# WHAT YOU NEED TO DO
Report each line of the data below in which "Boston" appears.
** DATA TO EXAMINE follows **
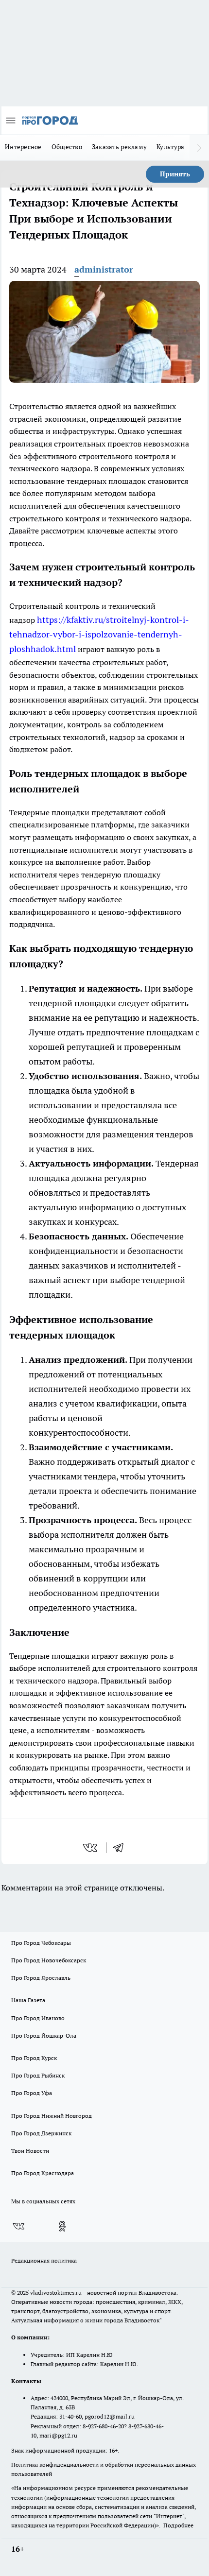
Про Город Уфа (31, 2092)
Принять (175, 174)
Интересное (23, 146)
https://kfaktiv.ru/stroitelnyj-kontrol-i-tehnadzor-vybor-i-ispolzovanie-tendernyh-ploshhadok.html (99, 634)
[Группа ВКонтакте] (18, 2226)
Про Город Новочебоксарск (48, 1960)
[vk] (91, 1848)
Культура (170, 146)
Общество (67, 146)
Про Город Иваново (38, 2018)
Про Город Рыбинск (38, 2075)
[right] (199, 147)
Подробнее (178, 2525)
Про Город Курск (34, 2057)
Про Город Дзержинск (41, 2133)
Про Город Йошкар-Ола (43, 2035)
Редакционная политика (44, 2260)
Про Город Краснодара (42, 2173)
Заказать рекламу (119, 146)
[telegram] (121, 1848)
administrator (103, 269)
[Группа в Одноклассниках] (62, 2226)
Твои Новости (30, 2150)
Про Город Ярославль (40, 1977)
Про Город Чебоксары (41, 1942)
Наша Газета (28, 2000)
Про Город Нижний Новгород (51, 2115)
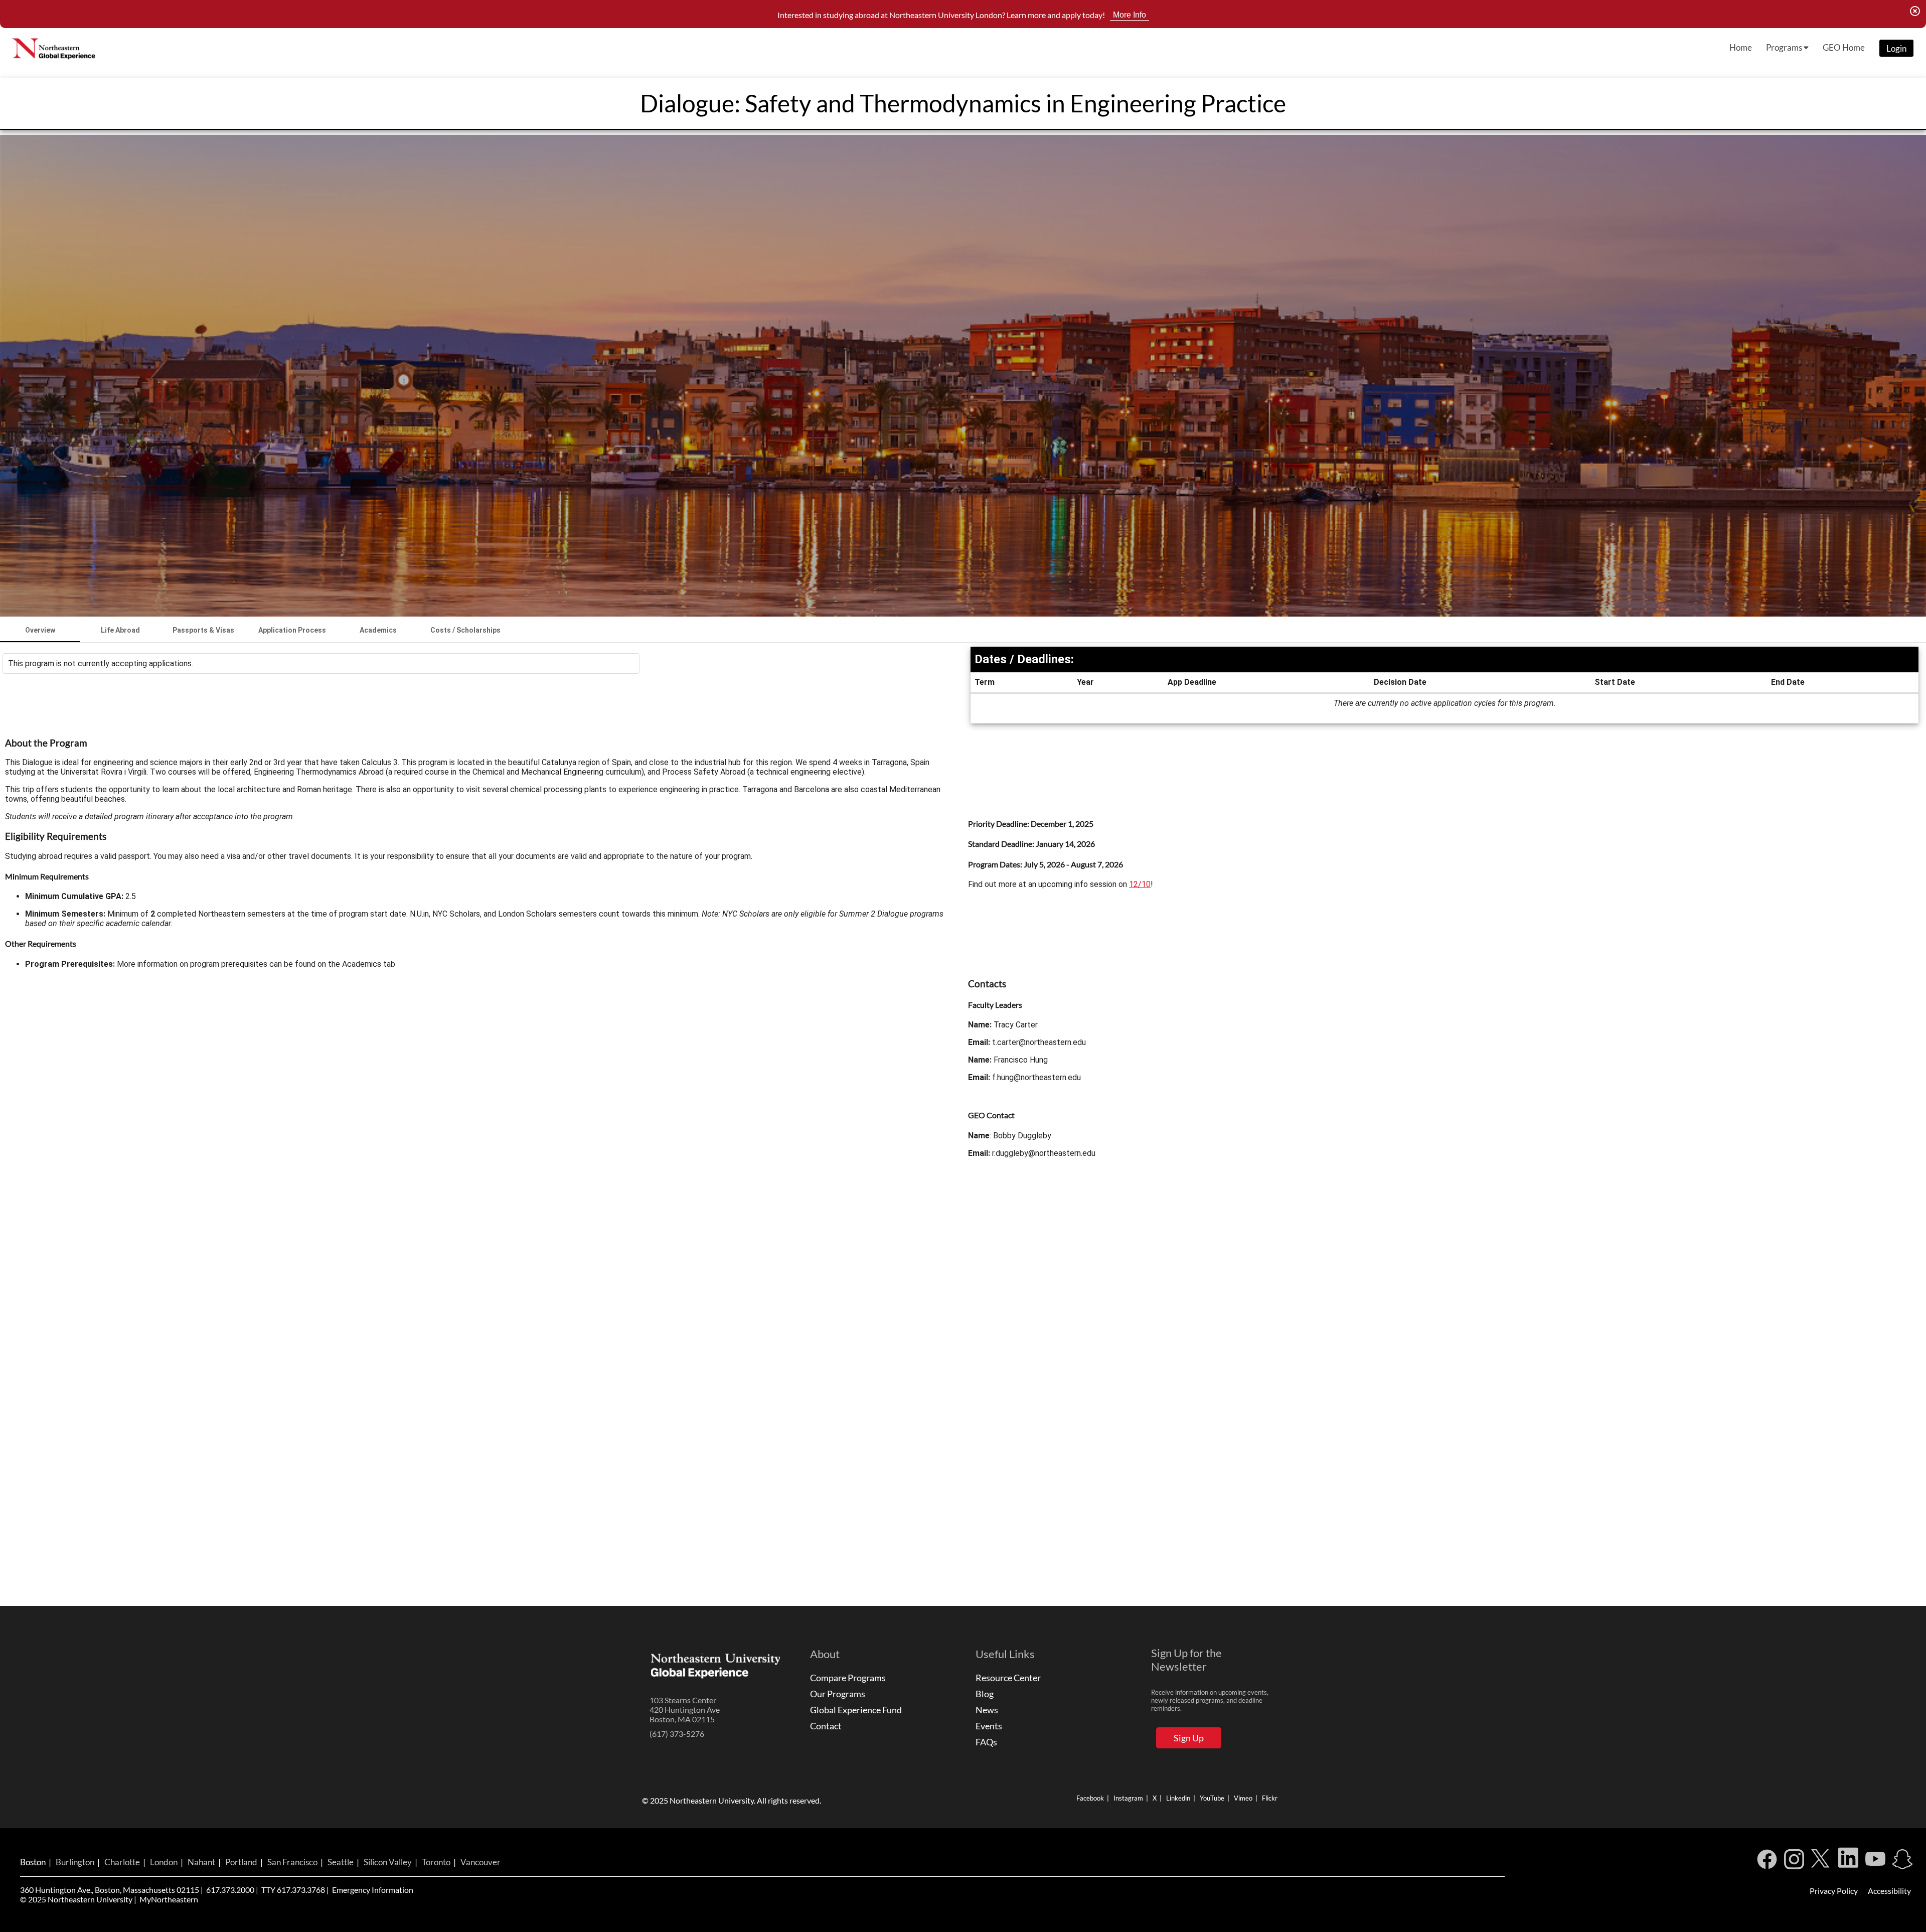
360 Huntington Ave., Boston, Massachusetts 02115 (109, 1889)
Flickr (1269, 1798)
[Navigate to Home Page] (55, 48)
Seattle (341, 1862)
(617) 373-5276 (677, 1733)
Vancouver (480, 1862)
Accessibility (1889, 1890)
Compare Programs (848, 1677)
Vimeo (1243, 1798)
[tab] (40, 630)
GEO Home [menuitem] (1844, 47)
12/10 (1140, 884)
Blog (985, 1693)
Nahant (201, 1862)
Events (989, 1725)
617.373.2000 (230, 1889)
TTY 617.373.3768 (293, 1889)
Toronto (436, 1862)
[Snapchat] (1902, 1862)
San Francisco (292, 1862)
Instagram (1128, 1798)
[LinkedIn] (1848, 1862)
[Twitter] (1821, 1862)
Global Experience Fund (856, 1709)
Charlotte (122, 1862)
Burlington (75, 1862)
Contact (826, 1725)
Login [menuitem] (1896, 48)
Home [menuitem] (1740, 47)
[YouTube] (1875, 1862)
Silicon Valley (388, 1862)
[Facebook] (1767, 1862)
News (987, 1709)
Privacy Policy (1834, 1890)
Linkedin (1178, 1798)
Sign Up (1189, 1737)
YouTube (1212, 1798)
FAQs (986, 1741)
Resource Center (1008, 1677)
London (164, 1862)
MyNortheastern (168, 1899)
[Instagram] (1794, 1862)
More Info (1129, 15)
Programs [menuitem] (1785, 47)
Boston (33, 1862)
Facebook (1090, 1798)
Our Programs (837, 1693)
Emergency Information (372, 1889)
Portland (241, 1862)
** End of DATA TO EXAMINE **
# SOLVED EXERCISE
360 Huntington Ave., Boston, Massachusetts 02115 (109, 1889)
Boston (33, 1862)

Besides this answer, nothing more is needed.